Lincoln Conversion Flight was a Royal Australian Air Force (RAAF) training unit. The flight was formed in July 1955 to provide operational conversion training on the Avro Lincoln heavy bomber and was disbanded in March the next year.

==History==
The Lincoln Conversion Flight was formed at RAAF Base Amberley on 11 July 1955. The flight was established to train new aircrew to operate the Lincoln bomber when the previous Lincoln operational conversion unit, No. 6 Squadron, transitioned to the Canberra bomber. All of No. 6 Squadron's Lincoln crews were transferred to the Lincoln Conversion Flight, and the squadron was re-manned by crews posted from No. 2 Squadron.
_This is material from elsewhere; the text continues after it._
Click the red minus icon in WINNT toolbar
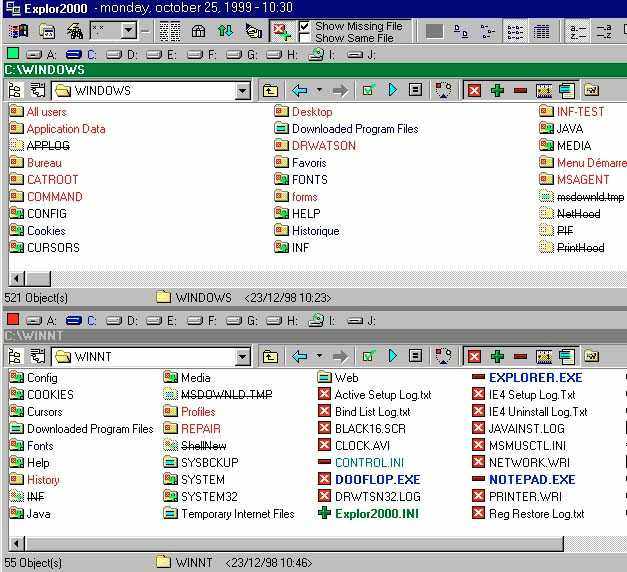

Lincoln Conversion Flight formed part of No. 82 Wing, which was also based at Amberley.

The flight continued No. 6 Squadron's mission of providing trained aircrew to No. 1 Squadron. This squadron was equipped with Lincolns and deployed to Malaya where it was operating against Communist forces in the Malayan Emergency. The Lincoln Conversion Flight began to provide training as soon as it was formed. In addition to providing aircrew with experience in navigation, gunnery and bombing, formation flying and Army co-operation, the flight also ferried Lincolns between Australia and Malaya and undertook search and rescue tasks. In addition, the unit occasionally dropped supplies to Army units during exercises and flew national service personnel to Darwin in October 1955 to support one of No. 6 Squadron's training exercises. On 22 and 24 January 1956 two Lincoln Conversion Flight aircraft dropped supplies to flood affected areas near Goondiwindi in Queensland. Further flood relief sorties were conducted on 11 February and between the 20th and 22nd of the month.

The Lincoln Conversion Flight was disbanded on 26 March 1956.